> [WHAT YOU WILL DO] Quote exactly the lines from the one with "Task: Switch to the 5 D tab" to the end of the data, both included; omit the pictures.

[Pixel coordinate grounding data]
________________
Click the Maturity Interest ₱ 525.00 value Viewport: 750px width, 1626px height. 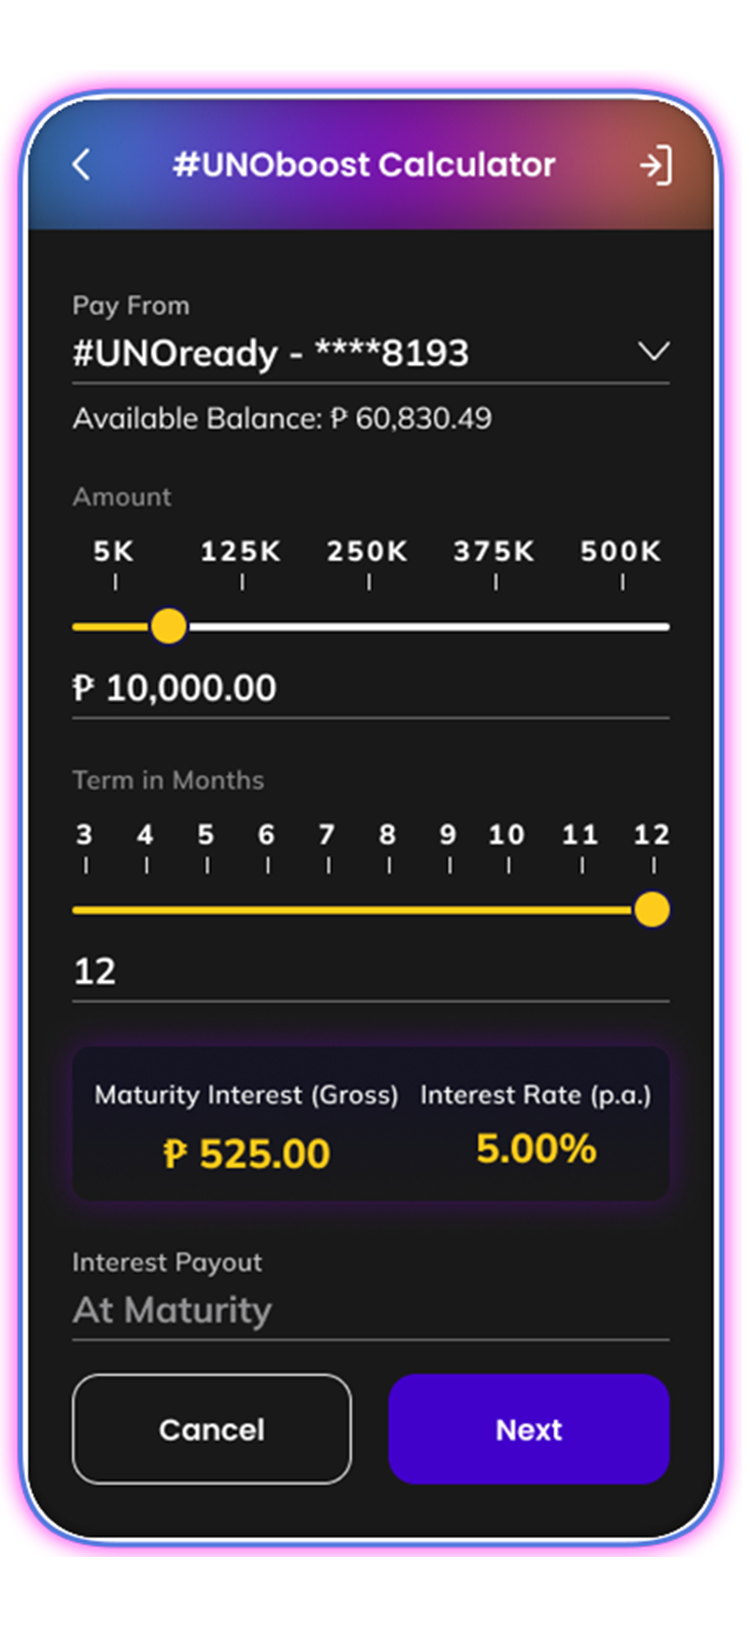pyautogui.click(x=246, y=1154)
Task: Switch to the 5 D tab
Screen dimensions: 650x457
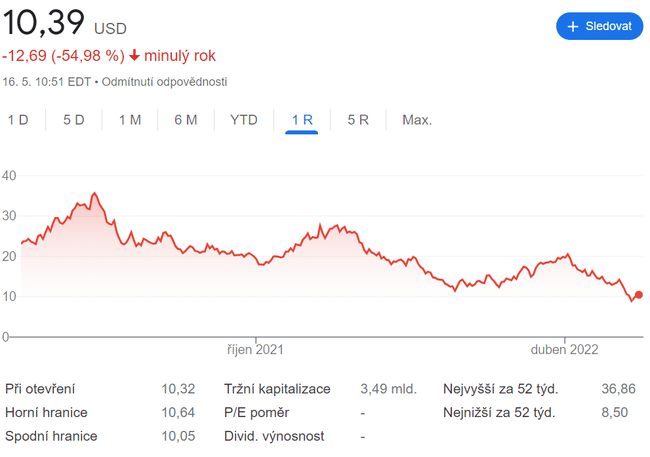Action: 74,120
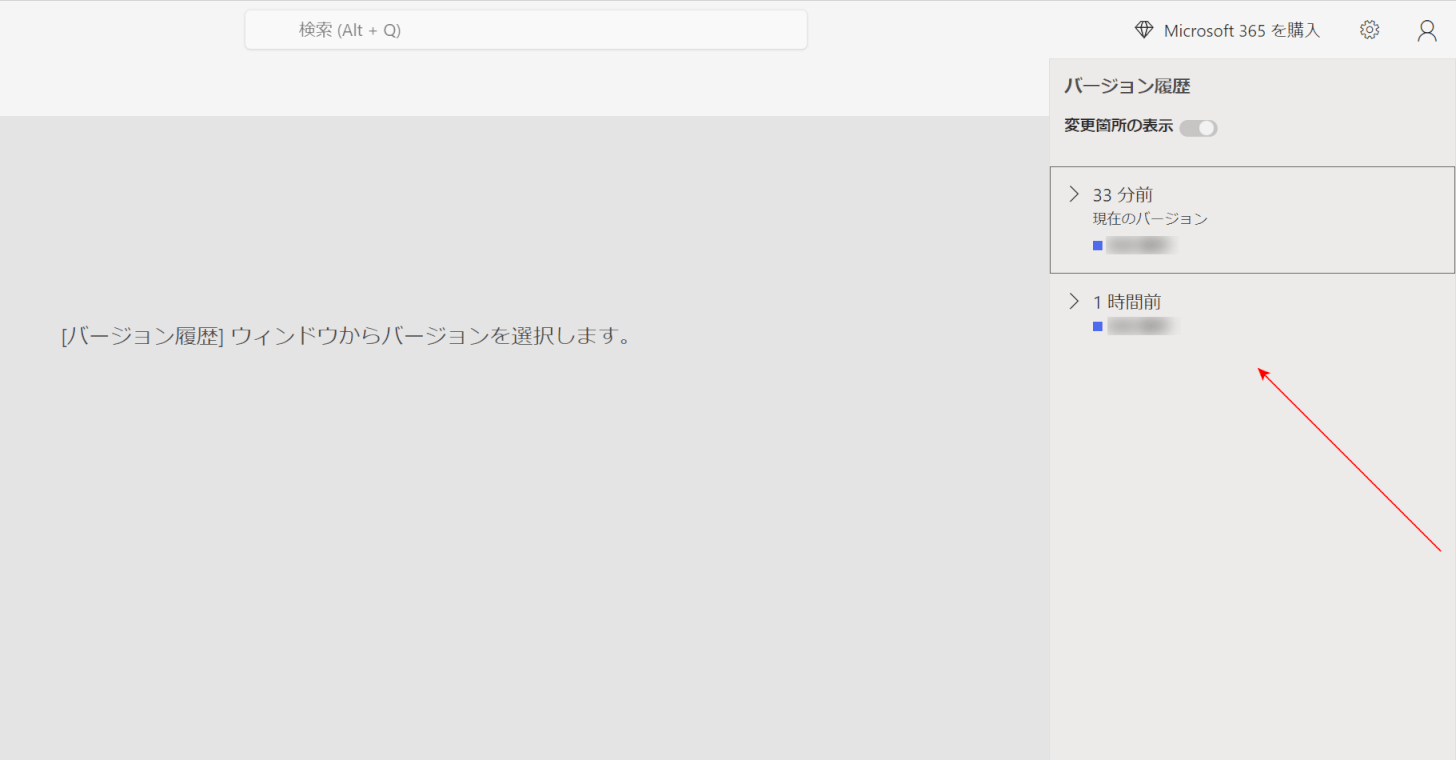The image size is (1456, 760).
Task: Click the 検索 (Alt + Q) search box
Action: 526,30
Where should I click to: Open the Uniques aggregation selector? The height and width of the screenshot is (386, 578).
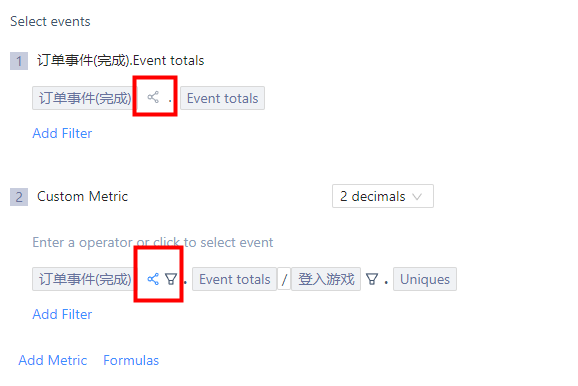click(x=425, y=279)
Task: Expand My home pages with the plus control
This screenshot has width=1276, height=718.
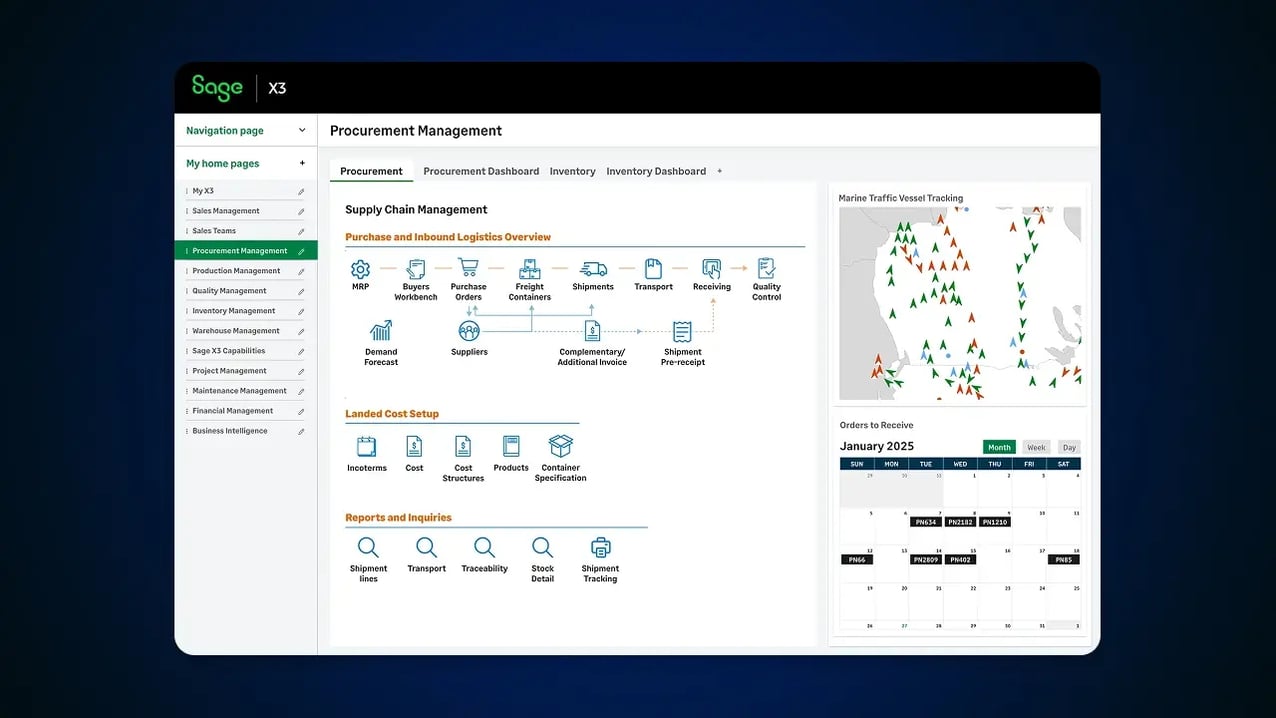Action: pos(300,163)
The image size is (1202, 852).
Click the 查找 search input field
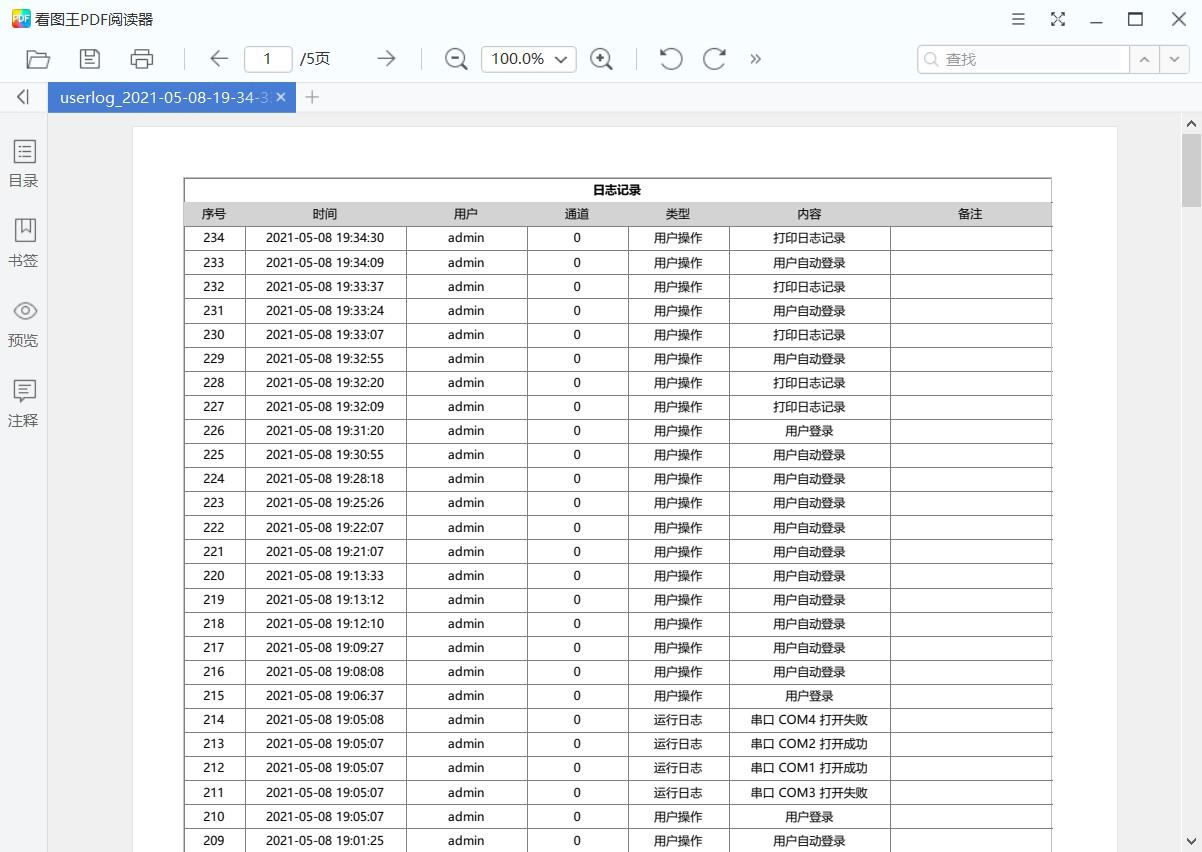[1030, 59]
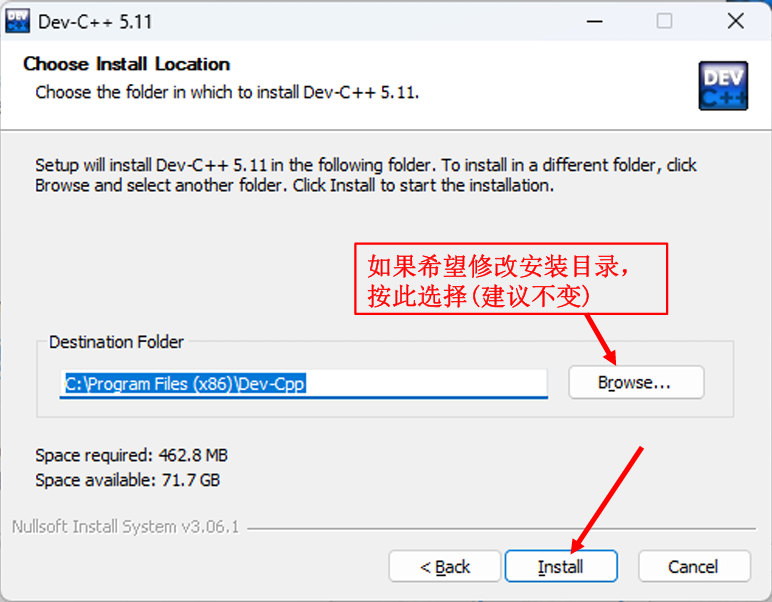
Task: Click the Dev-C++ title bar icon
Action: 18,21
________________
> [RESPONSE BOX]
Task: Switch to the 5 D tab
Screen dimensions: 650x457
Action: 74,120
The image size is (1456, 760).
Task: Click the 検索 (Alt + Q) search box
Action: 526,30
Where should I click to: Open the Uniques aggregation selector? The height and width of the screenshot is (386, 578).
click(x=425, y=279)
Task: Expand My home pages with the plus control
This screenshot has width=1276, height=718.
Action: pos(300,163)
The image size is (1202, 852).
Click the 查找 search input field
[1030, 59]
Task: Click the Dev-C++ title bar icon
Action: 18,21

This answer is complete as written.